Not likely, according to Andre Gharakhanian, partner at venture capital law firm Silicon Legal Strategy, who has viewed the company’s charter. He described the proposed transaction as “a twist on the pay-to-play structure.”

“Pay to play” is a term used in term sheets that benefits new investors at the expense of old. It grows in popularity during market downturns (which is why it has become increasingly common in 2024, according to data from Cooley.) Essentially, it forces existing investors to buy all the pro rata shares they are entitled to or the company will take some punitive action, like converting their shares from preferred shares with extra rights to common shares, explains AngelList.

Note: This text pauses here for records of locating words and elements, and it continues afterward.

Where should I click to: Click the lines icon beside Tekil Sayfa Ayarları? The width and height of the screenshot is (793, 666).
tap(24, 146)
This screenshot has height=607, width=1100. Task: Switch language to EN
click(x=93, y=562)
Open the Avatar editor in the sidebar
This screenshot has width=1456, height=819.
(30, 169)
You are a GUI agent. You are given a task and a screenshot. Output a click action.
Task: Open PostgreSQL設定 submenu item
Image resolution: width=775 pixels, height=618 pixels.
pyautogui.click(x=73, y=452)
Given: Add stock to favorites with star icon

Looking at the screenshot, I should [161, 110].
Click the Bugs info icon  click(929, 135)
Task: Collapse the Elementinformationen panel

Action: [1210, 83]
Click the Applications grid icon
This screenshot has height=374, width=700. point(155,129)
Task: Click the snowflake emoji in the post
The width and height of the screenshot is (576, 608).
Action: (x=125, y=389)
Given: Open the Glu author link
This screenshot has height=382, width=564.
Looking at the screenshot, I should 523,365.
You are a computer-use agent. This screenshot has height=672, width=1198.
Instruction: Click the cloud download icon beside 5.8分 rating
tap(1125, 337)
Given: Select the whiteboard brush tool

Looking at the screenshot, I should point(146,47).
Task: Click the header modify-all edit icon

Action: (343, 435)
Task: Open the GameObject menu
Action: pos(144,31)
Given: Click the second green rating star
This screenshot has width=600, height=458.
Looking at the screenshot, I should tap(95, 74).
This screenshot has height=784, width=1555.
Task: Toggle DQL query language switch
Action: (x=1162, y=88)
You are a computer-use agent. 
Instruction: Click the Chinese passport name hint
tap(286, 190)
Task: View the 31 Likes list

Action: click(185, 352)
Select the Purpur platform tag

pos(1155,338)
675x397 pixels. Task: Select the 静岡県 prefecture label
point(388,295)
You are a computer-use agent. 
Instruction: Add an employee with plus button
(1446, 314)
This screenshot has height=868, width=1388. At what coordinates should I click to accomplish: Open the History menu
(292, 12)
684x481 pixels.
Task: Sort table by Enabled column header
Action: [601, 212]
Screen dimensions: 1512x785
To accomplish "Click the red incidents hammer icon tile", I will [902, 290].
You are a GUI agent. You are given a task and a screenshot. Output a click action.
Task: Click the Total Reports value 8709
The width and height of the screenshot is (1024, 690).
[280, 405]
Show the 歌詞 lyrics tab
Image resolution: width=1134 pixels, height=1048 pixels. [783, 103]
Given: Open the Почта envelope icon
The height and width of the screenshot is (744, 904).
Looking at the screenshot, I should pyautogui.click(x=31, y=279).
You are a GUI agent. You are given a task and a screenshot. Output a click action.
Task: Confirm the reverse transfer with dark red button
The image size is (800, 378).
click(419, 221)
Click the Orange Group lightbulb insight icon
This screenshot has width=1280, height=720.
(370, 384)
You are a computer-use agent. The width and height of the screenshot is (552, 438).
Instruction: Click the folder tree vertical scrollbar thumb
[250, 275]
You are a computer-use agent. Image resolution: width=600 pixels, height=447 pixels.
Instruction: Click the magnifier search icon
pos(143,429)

In Bolt’s case this is “actually not a forced conversion like most pay-to-plays. Instead, it’s a forced buyback. The goal is the same — to pressure existing investors to continue to support the company and diminish the ownership of those who are not providing that support,” Gharakhanian said. “However, instead of automatically converting non-participating investors into common — they are buying back 2/3 of the non-participating investors’ preferred stock at $0.01/share.”

The catch, he said, is that most venture-backed startups must obtain approval from preferred stockholders to do a gambit like that, according to their corporate charters. That typically requires approval from the majority, the very people that Bolt is trying to strong arm.

What usually happens is that such a threat sends everyone to their lawyers. A deal could eventually get struck after much “hemming and hawing” and much ill will, Gharakhanian said.  

“If the company truly has no other alternatives, the non-participating investors will often relent and consent to the deal,” he said, meaning they will agree to let the company buy them back. If they agree to take that much of a loss remains to be seen.